Find every line below that contains the word "computer" and copy it out.

#### Entries provided:
= Beginning of Section =
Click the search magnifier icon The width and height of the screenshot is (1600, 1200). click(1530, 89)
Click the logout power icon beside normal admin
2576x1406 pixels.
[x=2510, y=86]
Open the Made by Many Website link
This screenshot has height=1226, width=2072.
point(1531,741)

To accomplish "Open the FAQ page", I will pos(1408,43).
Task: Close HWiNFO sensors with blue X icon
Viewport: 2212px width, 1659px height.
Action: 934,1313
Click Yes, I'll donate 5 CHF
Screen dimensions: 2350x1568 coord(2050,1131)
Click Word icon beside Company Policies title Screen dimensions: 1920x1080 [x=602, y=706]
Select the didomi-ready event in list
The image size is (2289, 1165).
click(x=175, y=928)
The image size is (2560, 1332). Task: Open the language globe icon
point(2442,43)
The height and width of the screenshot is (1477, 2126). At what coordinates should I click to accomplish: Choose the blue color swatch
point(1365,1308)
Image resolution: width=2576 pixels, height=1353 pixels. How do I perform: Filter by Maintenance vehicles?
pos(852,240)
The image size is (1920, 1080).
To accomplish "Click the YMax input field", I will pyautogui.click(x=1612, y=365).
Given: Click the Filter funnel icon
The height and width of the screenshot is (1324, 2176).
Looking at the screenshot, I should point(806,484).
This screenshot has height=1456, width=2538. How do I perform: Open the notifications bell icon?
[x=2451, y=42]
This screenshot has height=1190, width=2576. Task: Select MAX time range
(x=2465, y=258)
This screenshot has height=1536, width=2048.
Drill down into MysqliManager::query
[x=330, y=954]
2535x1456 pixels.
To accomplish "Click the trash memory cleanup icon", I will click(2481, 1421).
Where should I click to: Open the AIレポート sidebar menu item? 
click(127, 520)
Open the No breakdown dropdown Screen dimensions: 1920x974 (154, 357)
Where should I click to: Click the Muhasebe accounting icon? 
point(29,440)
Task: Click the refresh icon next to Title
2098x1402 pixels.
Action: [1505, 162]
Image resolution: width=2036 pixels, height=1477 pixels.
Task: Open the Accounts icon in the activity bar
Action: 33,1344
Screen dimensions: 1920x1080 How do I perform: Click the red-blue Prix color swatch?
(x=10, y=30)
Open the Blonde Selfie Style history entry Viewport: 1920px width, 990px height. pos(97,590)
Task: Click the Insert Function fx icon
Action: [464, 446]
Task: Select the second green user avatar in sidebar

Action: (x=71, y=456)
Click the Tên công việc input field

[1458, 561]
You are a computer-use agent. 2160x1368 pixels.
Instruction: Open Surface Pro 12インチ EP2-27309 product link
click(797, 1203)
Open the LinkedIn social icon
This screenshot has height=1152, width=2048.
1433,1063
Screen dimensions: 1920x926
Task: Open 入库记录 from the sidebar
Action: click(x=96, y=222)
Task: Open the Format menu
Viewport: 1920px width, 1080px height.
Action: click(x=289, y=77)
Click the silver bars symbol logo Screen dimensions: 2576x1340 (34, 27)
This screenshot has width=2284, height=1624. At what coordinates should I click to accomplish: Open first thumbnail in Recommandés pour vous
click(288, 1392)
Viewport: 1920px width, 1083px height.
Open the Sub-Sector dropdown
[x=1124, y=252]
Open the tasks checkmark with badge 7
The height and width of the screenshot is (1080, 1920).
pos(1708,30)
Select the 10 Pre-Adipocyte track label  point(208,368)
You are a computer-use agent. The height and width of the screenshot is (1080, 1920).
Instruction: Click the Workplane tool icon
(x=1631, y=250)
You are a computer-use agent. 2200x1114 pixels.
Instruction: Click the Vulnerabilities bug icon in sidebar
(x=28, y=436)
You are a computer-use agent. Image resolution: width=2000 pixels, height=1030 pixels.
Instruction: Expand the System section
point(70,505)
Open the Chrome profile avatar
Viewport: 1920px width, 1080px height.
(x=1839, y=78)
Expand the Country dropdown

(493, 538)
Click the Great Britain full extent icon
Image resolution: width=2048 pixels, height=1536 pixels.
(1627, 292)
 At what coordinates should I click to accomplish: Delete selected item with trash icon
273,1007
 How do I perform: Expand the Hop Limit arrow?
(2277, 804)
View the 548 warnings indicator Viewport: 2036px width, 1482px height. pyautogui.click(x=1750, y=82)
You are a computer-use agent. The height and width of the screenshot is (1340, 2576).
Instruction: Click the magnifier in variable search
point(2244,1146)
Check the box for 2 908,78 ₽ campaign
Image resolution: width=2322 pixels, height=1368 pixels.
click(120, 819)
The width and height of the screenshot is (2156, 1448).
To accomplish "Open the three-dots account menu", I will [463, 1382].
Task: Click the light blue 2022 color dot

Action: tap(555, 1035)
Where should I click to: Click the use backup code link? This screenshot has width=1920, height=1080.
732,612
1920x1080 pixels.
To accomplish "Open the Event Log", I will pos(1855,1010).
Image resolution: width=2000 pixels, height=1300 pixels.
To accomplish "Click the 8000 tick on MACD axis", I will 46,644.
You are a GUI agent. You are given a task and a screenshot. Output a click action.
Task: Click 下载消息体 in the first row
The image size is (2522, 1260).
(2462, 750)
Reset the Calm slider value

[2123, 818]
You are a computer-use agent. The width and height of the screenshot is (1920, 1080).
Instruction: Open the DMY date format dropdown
= End of Section =
#### Solution for this problem:
You are a computer-use agent. 2160x1368 pixels.
You are a computer-use agent. The height and width of the screenshot is (1080, 1920).
You are a computer-use agent. 2200x1114 pixels.
You are a computer-use agent. Image resolution: width=2000 pixels, height=1030 pixels.
You are a computer-use agent. The height and width of the screenshot is (1340, 2576).
You are a computer-use agent. The width and height of the screenshot is (1920, 1080).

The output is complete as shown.